» INSTRUCTIONS FOR THE TASK:
Print exactly the lines that run from the one containing "The height and" to the final line of the data, both included, and print none of the pictures.

» Collected data entries:
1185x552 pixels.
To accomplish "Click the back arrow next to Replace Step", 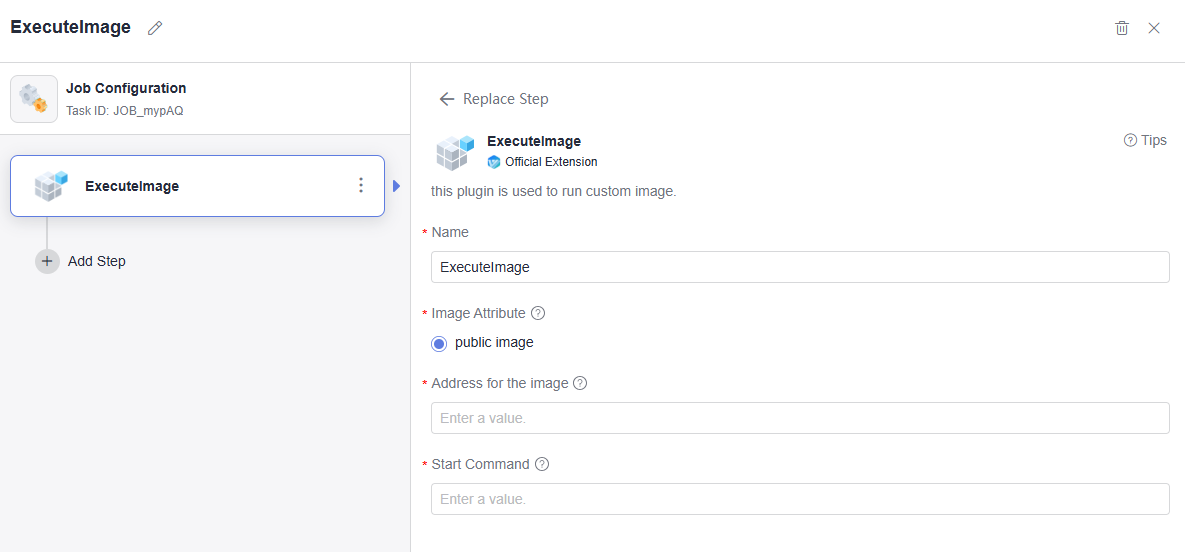I will [x=447, y=99].
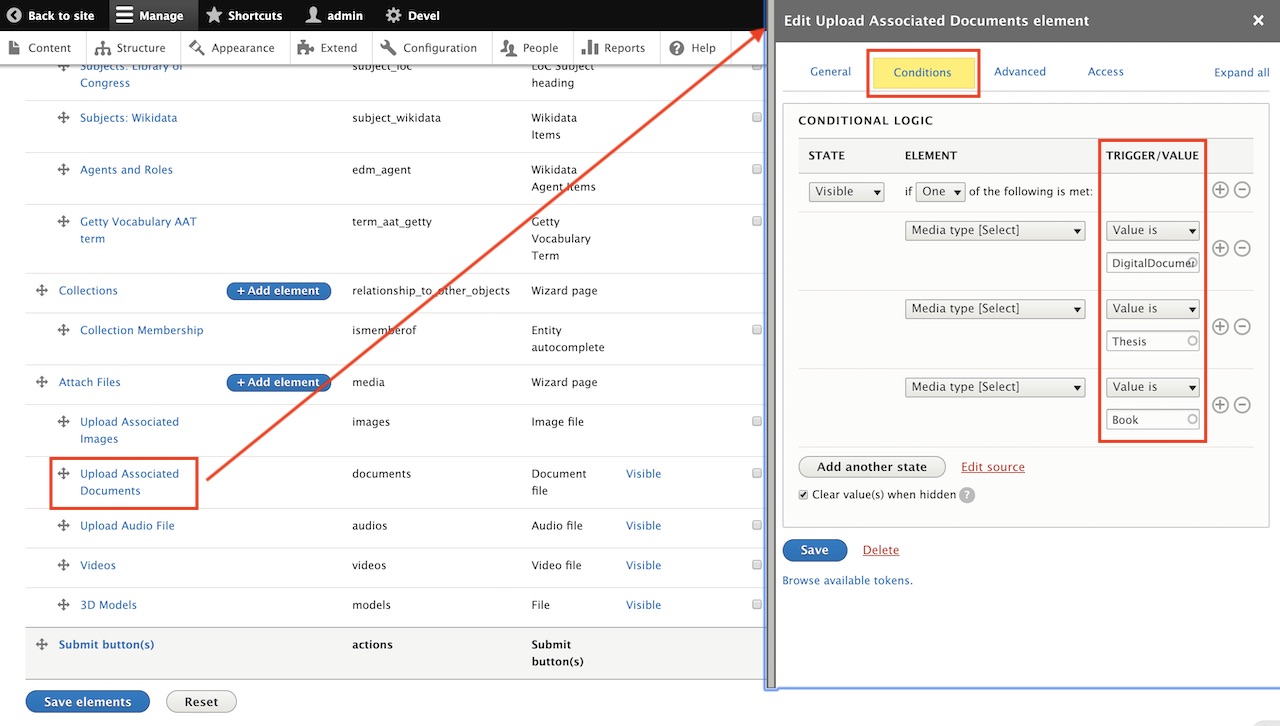Click the plus icon next to DigitalDocument condition
Screen dimensions: 1280x726
pos(1220,248)
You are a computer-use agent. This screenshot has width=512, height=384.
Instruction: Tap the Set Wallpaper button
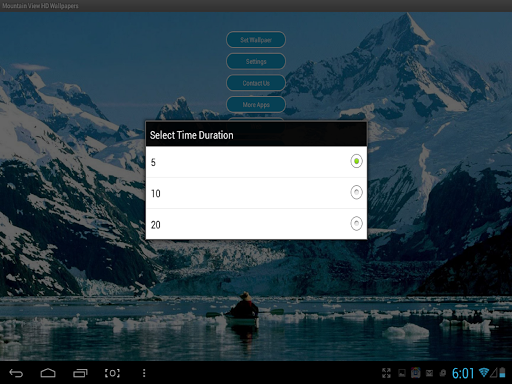click(x=256, y=40)
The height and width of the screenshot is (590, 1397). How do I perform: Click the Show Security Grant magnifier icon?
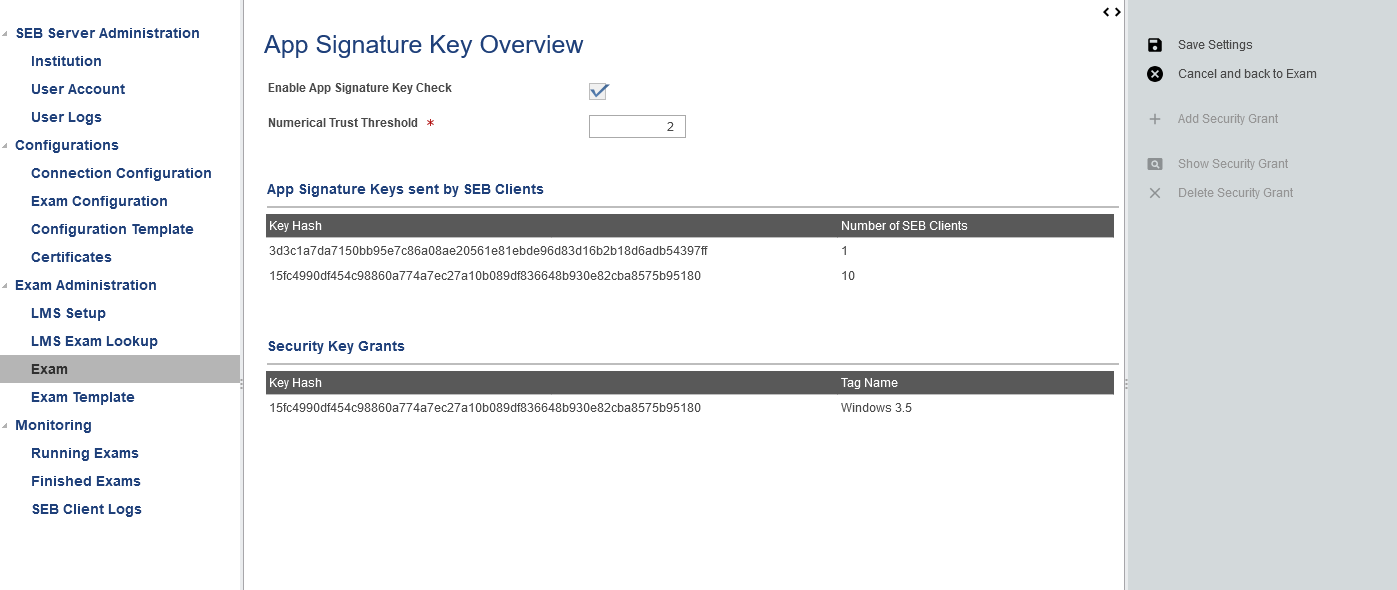(x=1155, y=164)
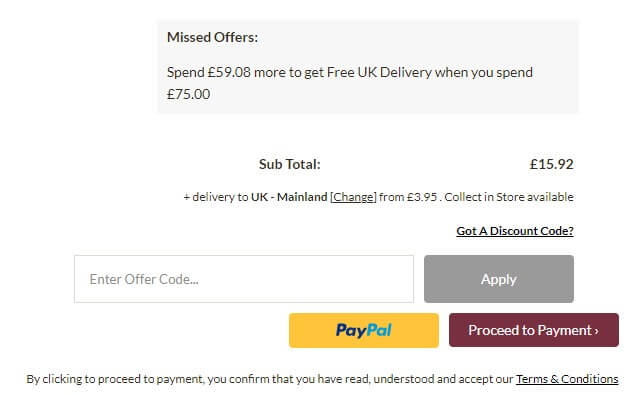This screenshot has height=395, width=640.
Task: Click the payment confirmation disclaimer sentence
Action: click(x=322, y=379)
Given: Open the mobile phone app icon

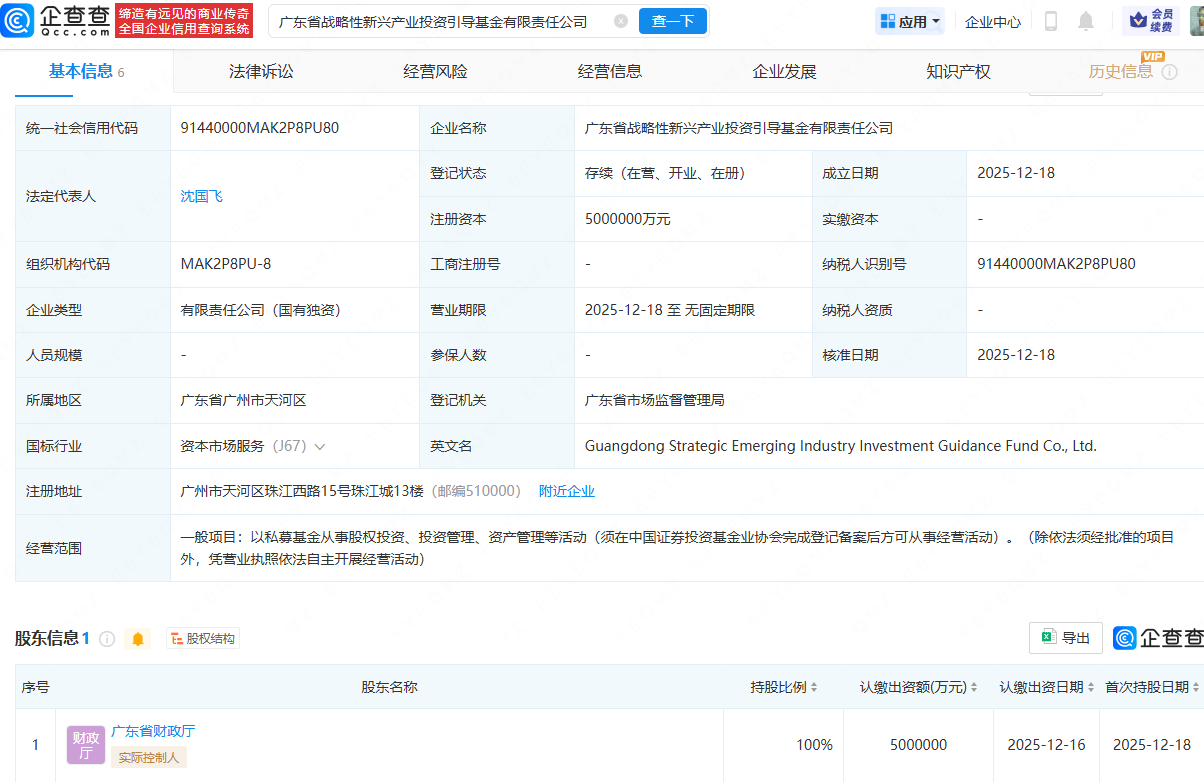Looking at the screenshot, I should 1051,21.
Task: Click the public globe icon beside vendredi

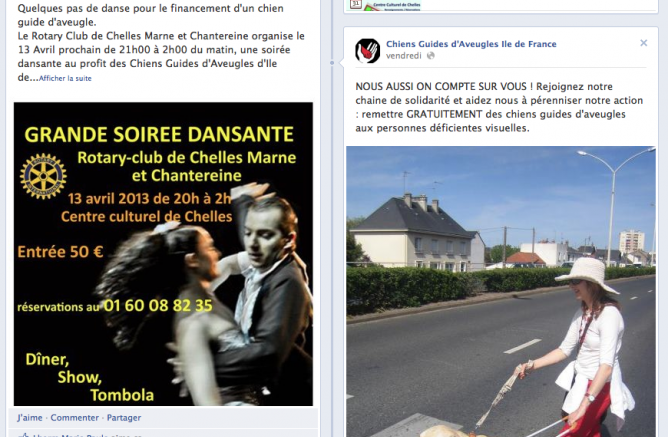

» WRITTEN SOLUTION:
The height and width of the screenshot is (590, 1397). How do I perform: Click the Show Security Grant magnifier icon?
(x=1155, y=164)
This screenshot has height=395, width=640.
Task: Click the payment confirmation disclaimer sentence
Action: click(x=322, y=379)
Given: Open the mobile phone app icon

Looking at the screenshot, I should 1051,21.
Task: Click the public globe icon beside vendredi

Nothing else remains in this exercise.